[WORK REQUEST]: In the entries below, begin at the line with "You are a computer-use" and stop after the line with "Task: Expand the 'c = a-b' tree node"; output those lines exactly and omit the pictures.

[GIVEN RECORDS]:

*** Begin section ***

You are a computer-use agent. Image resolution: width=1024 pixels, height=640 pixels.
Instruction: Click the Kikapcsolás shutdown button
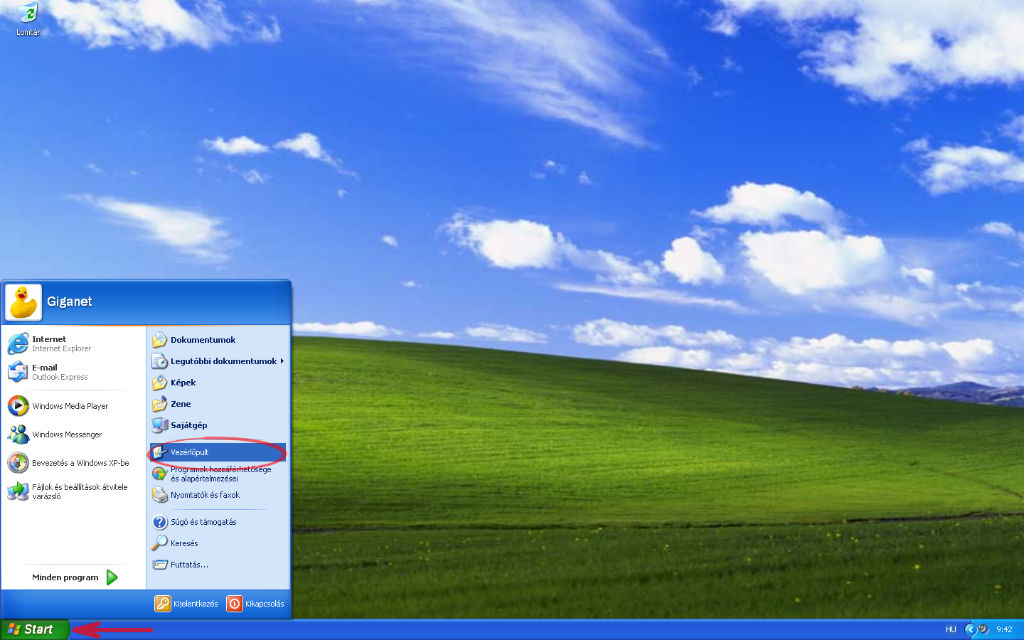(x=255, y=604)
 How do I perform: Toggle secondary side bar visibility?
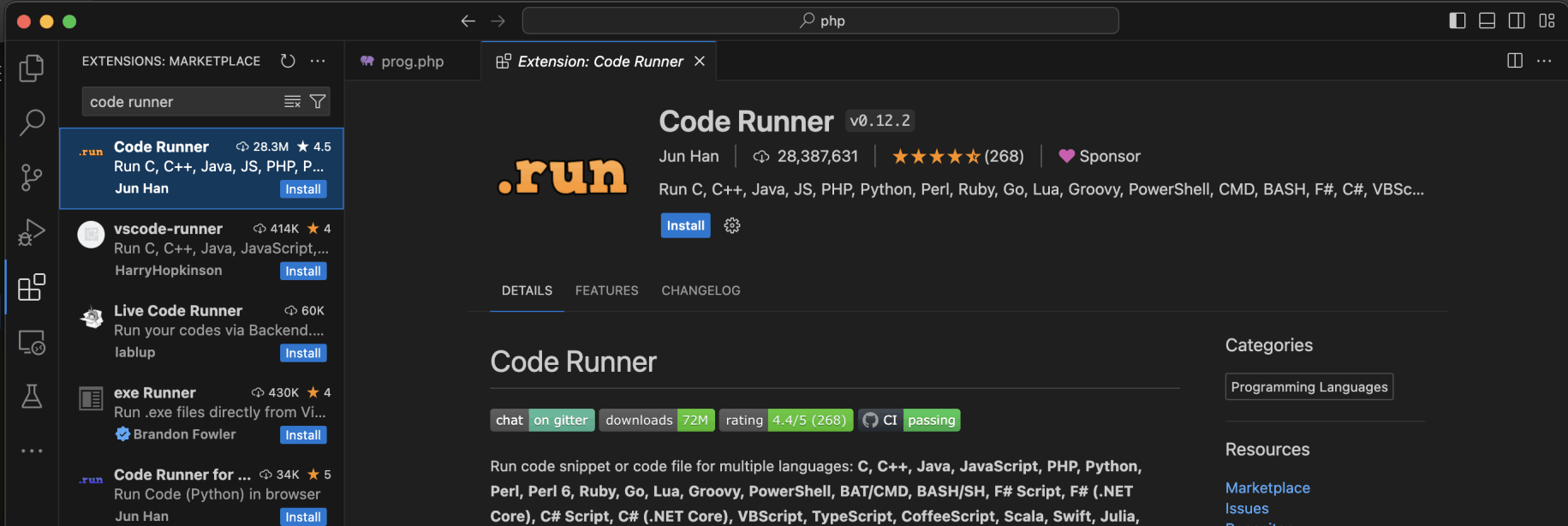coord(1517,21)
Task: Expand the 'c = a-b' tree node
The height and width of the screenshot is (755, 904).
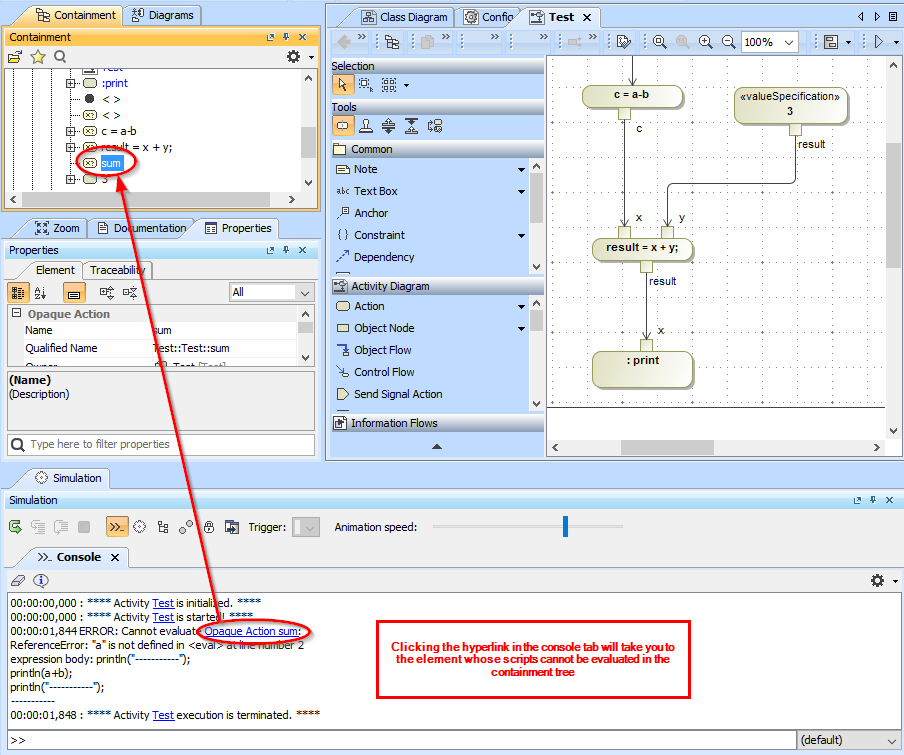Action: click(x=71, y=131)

*** End section ***
*** Begin section ***

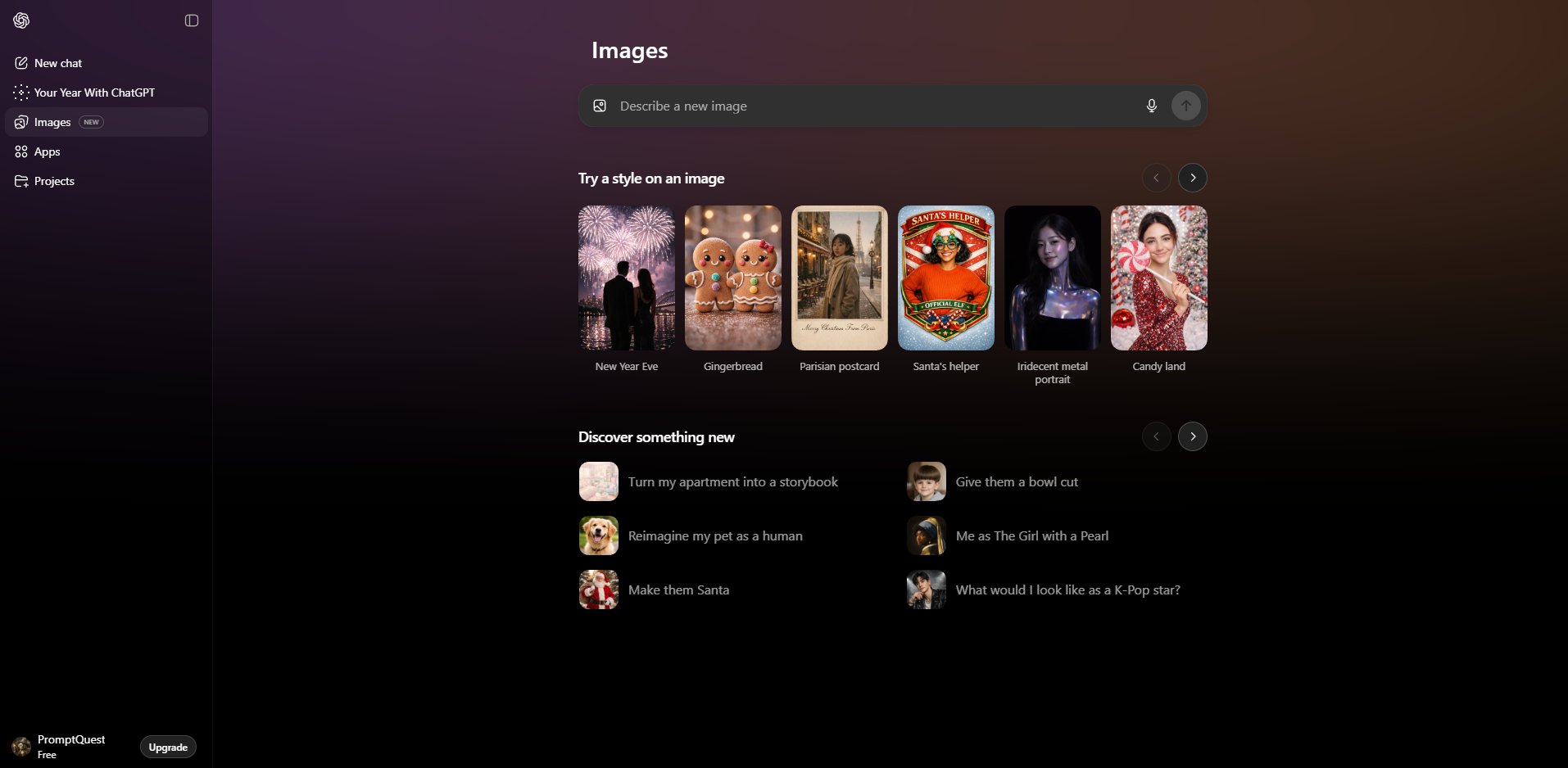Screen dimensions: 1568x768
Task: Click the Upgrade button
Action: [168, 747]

*** End section ***

[ANSWER BELOW]:
You are a computer-use agent. Image resolution: width=1024 pixels, height=640 pixels.
Instruction: Click the Kikapcsolás shutdown button
(x=255, y=604)
 How do I perform: Toggle secondary side bar visibility?
coord(1517,21)
Task: Expand the 'c = a-b' tree node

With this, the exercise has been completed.